I am a lazy person. I’m sure defining “lazy” is a little subjective. I go to work every day, I work extra from home, I run between 9-12 miles a week (unless I’m really training hard and then I’ll run 15-18 miles a week).
But otherwise, I’m lazy. I like to sit on the couch, melt my brain with Netflix binges and eat Cheez-It’s. During football season that laziness kicks into another gear, because I can literally sit down when pregame starts around 8 a.m. and not move until 9 or 10 that night. The entire time I feel guilty about all the things I could be doing, but the things I refuse to do because football is far more important.

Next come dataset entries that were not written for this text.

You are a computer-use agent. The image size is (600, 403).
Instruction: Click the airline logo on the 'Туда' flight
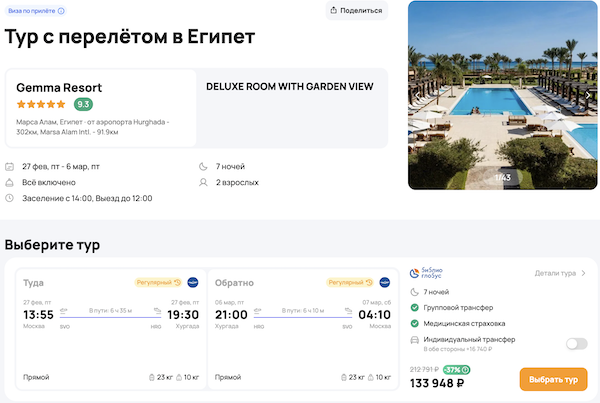pos(193,283)
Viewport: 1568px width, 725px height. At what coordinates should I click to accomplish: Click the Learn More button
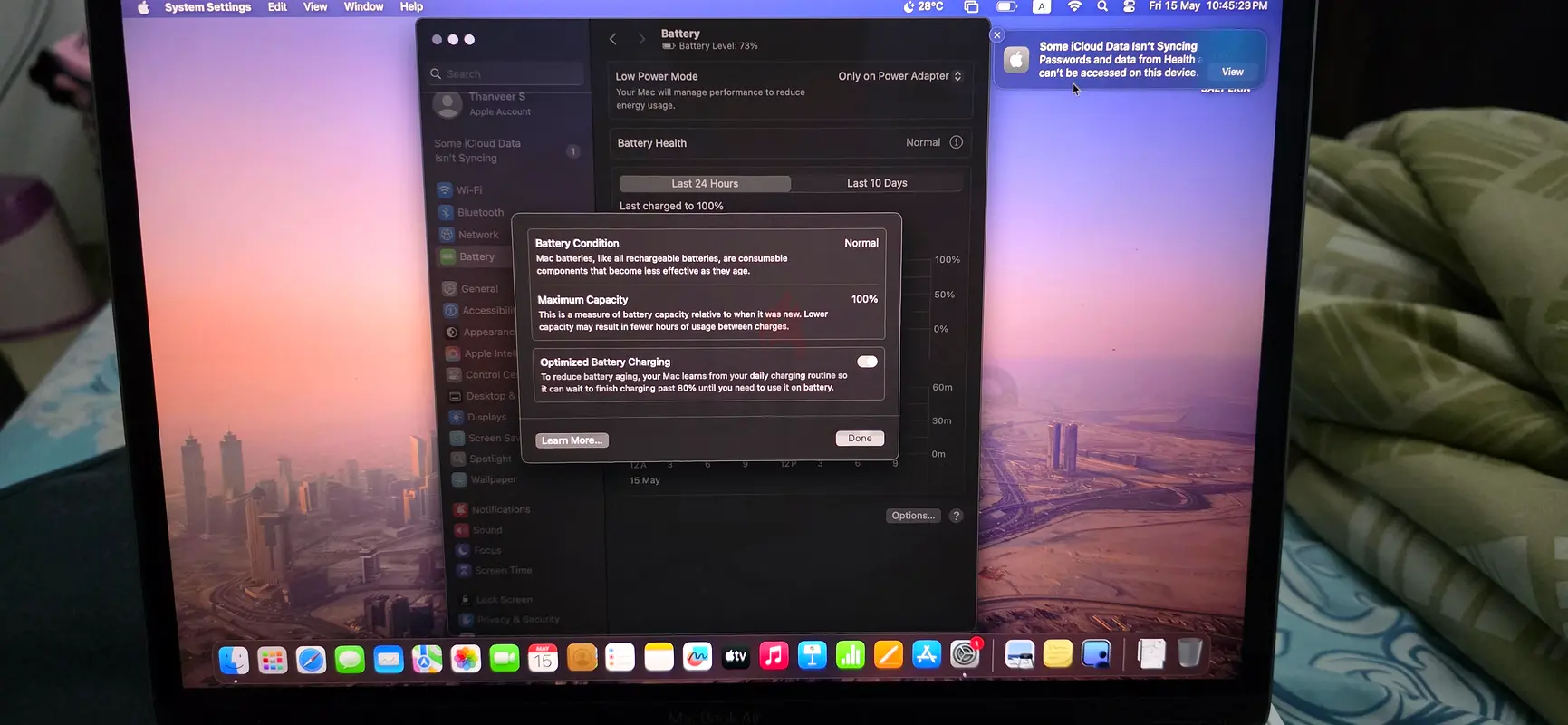pyautogui.click(x=572, y=440)
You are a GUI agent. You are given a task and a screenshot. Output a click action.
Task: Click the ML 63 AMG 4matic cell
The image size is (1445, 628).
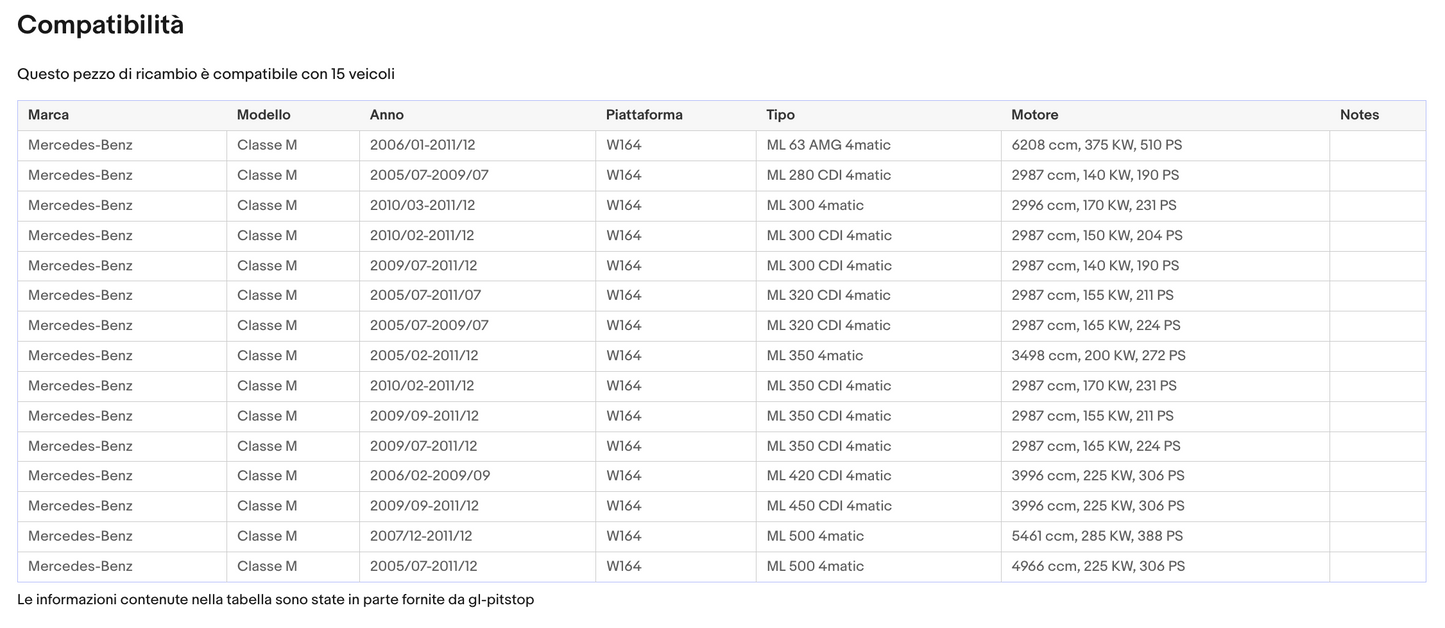click(828, 145)
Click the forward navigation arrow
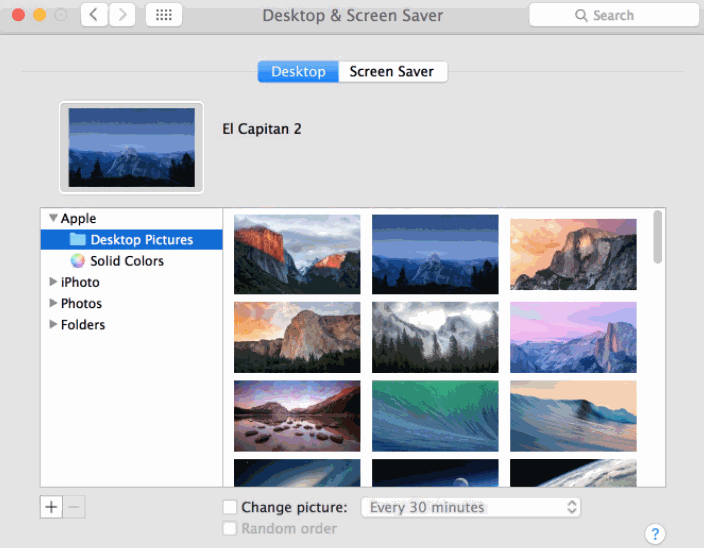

All this to say that you can probably guess how I’ve felt about moving from one house to another lately. I would rather swim with crocodiles or take my chances with Russian roulette than move ever again.
It’s never ending. It seems like we’ve moved carload after carload for days and days and nothing seems to get any better. My misery has hit another level with the expectation that I execute some basic home repairs before closing. I’m not talking about anything major – caulk a seal here, fix a board there.

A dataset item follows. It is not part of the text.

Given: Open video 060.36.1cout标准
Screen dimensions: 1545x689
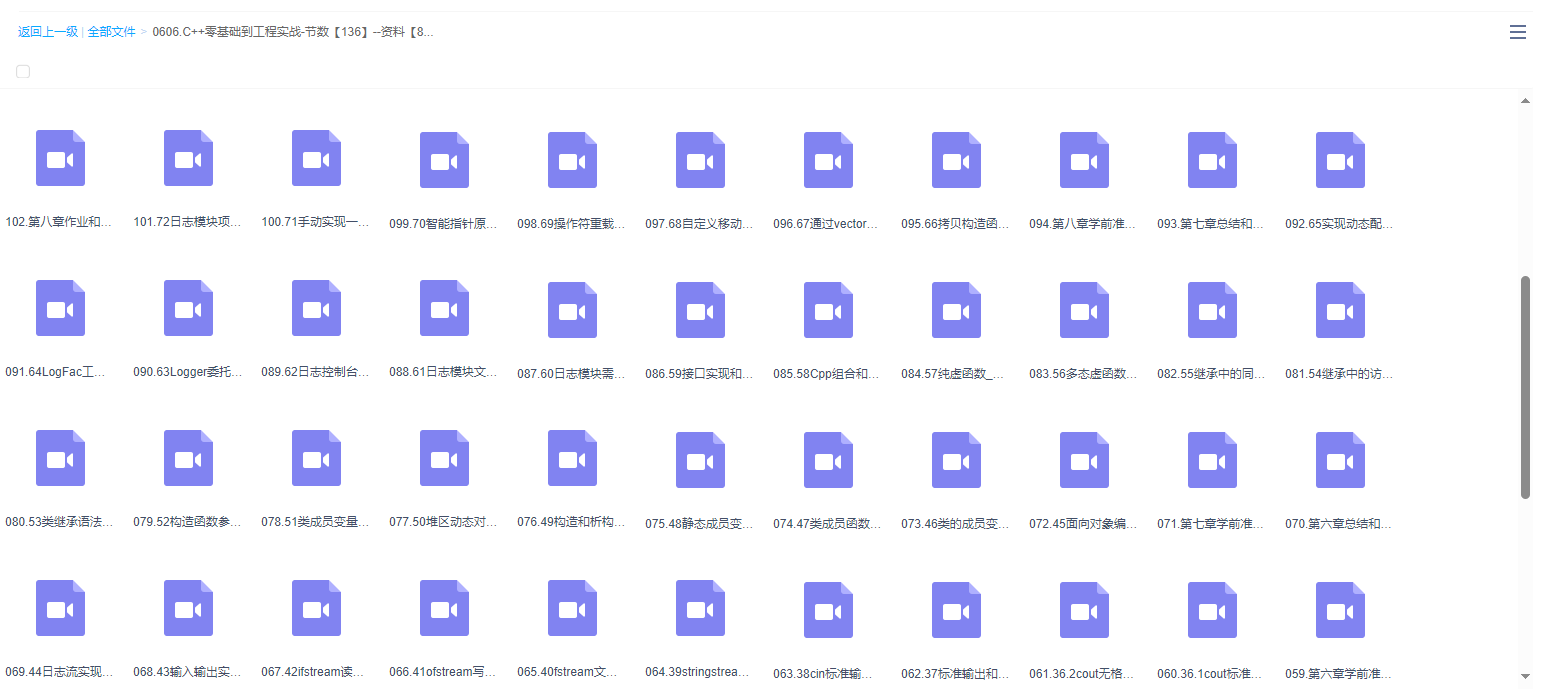Looking at the screenshot, I should tap(1212, 610).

Those may seem small – might as well be trigonometry to me. I’m not handy. That came to a head Monday when I decided to caulk a couple of small spots while waiting on a repairman for something beyond my expertise. So, while in my work clothes (I was supposed to go back to work after this), I embarked on what should have been a simple task. Not so much.

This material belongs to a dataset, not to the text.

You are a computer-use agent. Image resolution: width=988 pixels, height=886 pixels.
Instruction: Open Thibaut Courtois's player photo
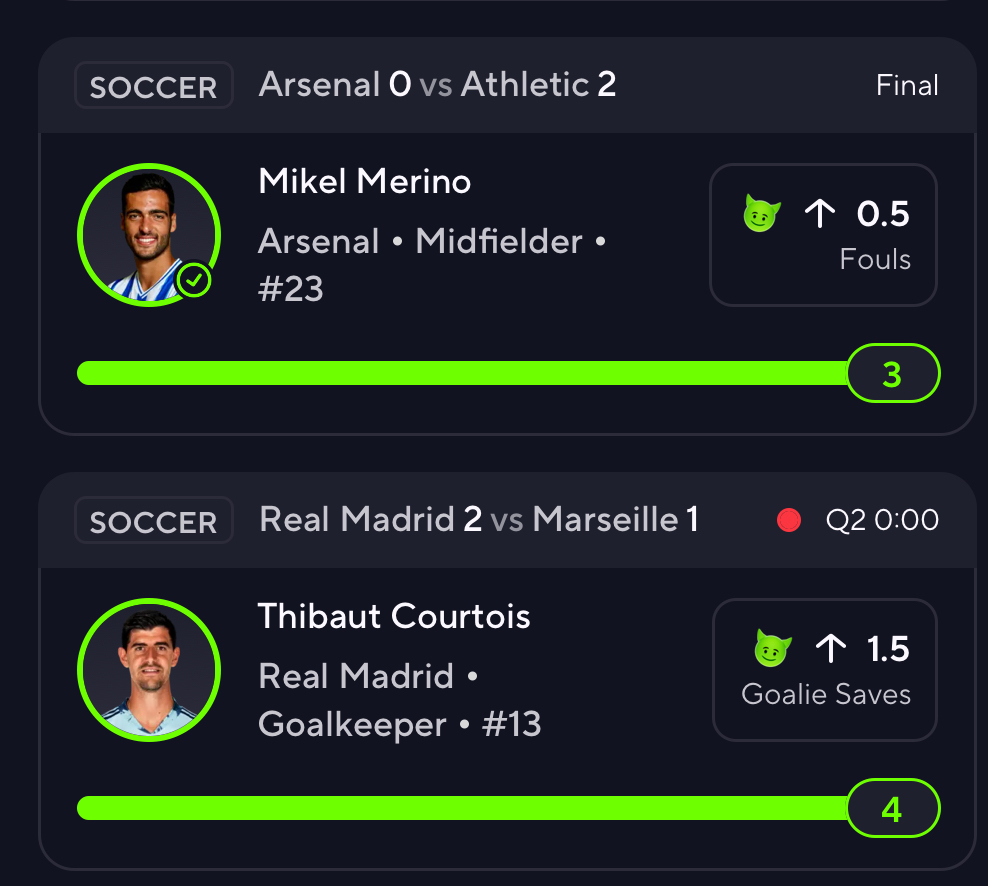[x=149, y=669]
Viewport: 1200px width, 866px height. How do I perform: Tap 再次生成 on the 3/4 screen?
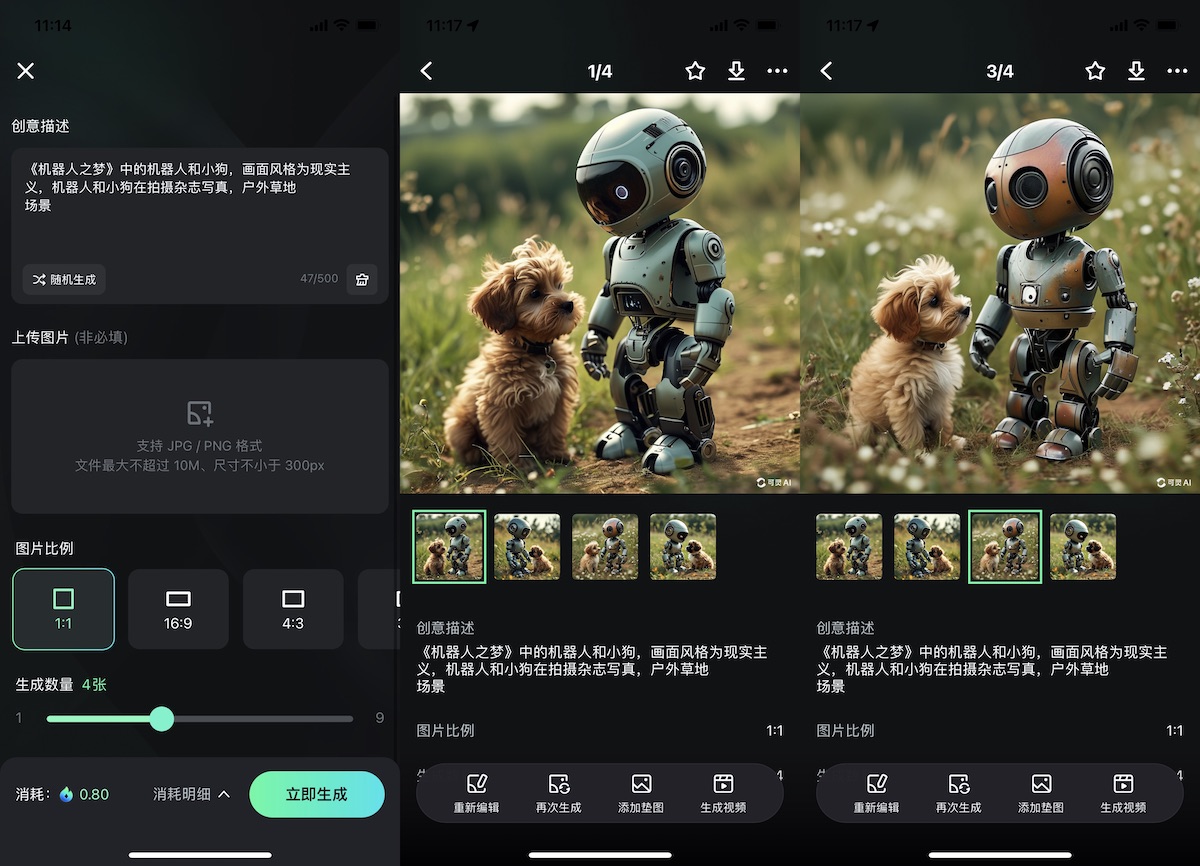(x=958, y=793)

I cut the tip off the caulk, tried to squeeze some out only to look down and see the back had popped off the tube and white caulk was running down the right leg of my grey dress pants. In a panic, I ran inside to grab a wet towel and tried to clean it up. That was pointless. Now my pants were stained with caulk and soaking wet all the way down both legs.
I couldn’t go to our new home to change because Holly was in a deep slumber and my problems would only be multiplied by waking her. So, shamefully, I slow walked into the Walmart, looking like a failure. Shirt untucked, dress pants wrinkled, stained and wet, and inexplicable mud on my shoes (It’s almost as if I was staged). I caught myself limping in the door. I wasn’t even hurt – I guess it just fit my mood.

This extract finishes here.